Naloxone, which can reverse opioid overdoses, has already saved thousands of lives

ROCKFORD, IL - JULY 14:  A Rockford firefighter displays a dose of Naloxone which the department carries on their ambulances to treat opioid drug overdoses on July 14, 2017 in Rockford, Illinois. Rockford, a city of about 150,000 located in northern Illinois, averages about 2 overdose deaths per week, the majority of which are heroin related. Nationwide, an estimated 60,000 people in the U.S. died from drug overdoses in 2016, more than gunshots or traffic accidents.   (Photo by Scott Olson/Getty Images)

A Rockford firefighter displays a dose of Naloxone which the department carries on their ambulances to treat opioid drug overdoses on July 14, 2017 in Rockford, Illinois.

Scott Olson/Getty Images

On Thursday, January 17th, the Food and Drug Administration (FDA) announced it was taking unprecedented steps to encourage drug companies to develop over-the-counter (OTC) versions of the overdose antidote naloxone in an effort to increase access and cut costs for consumers in hopes of reducing opioid deaths.

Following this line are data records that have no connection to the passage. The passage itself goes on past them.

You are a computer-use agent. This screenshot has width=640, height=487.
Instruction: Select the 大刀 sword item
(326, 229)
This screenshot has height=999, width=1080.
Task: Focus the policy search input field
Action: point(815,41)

FDA-approved versions of naloxone currently require a prescription, which may be a barrier for people who aren’t under the care of a physician or may be ashamed or even fearful of admitting to issues with substance abuse,” FDA Commissioner Scott Gottlieb said in a statement on the agency’s website. “Having naloxone widely available, for example as an approved OTC product, is an important public health advance, and a need that we’ve been working on at the FDA.”

Before companies can apply to sell any drug over-the-counter, they must develop a consumer-friendly Drug Fact labels (DFL) and conduct studies which demonstrate that the drug can be used without a doctor’s supervision. Recognizing that these requirements are “a barrier to development of OTC naloxone products,” the FDA created and tested two model DFLs “with easy-to-understand pictograms” — one for a nasal spray and one for an auto-injectorthat drug companies can use when they apply for permission to sell naloxone without a prescription.

“This is the first time the FDA has proactively developed and tested a DFL for a drug to support development of an OTC product,” Gottlieb’s statement continued. “The FDA team sought input from multiple stakeholders in the addiction care community, as well as from the FDA internal experts, to streamline the DFL to contain only the most critical information, so that it could be easily understood in an emergency.”

While “one of the key components for OTC availability is now in place,” drug companies will still have to insert any product-specific information and, in some cases, may need to conduct additional comprehension testing.

“I personally urge companies to take notice of this pathway that the FDA has opened for them and come to the Agency with applications as soon as possible,” Gottlieb’s statement went on. “This work builds on our ongoing efforts to get this life-saving drug into the hands of those who need it most. … We’re taking many steps to improve availability of naloxone products and we’re committed to working with other federal, state and local officials; health care providers; patients; and communities across the country to combat the staggering human and economic toll created by opioid abuse and addiction.”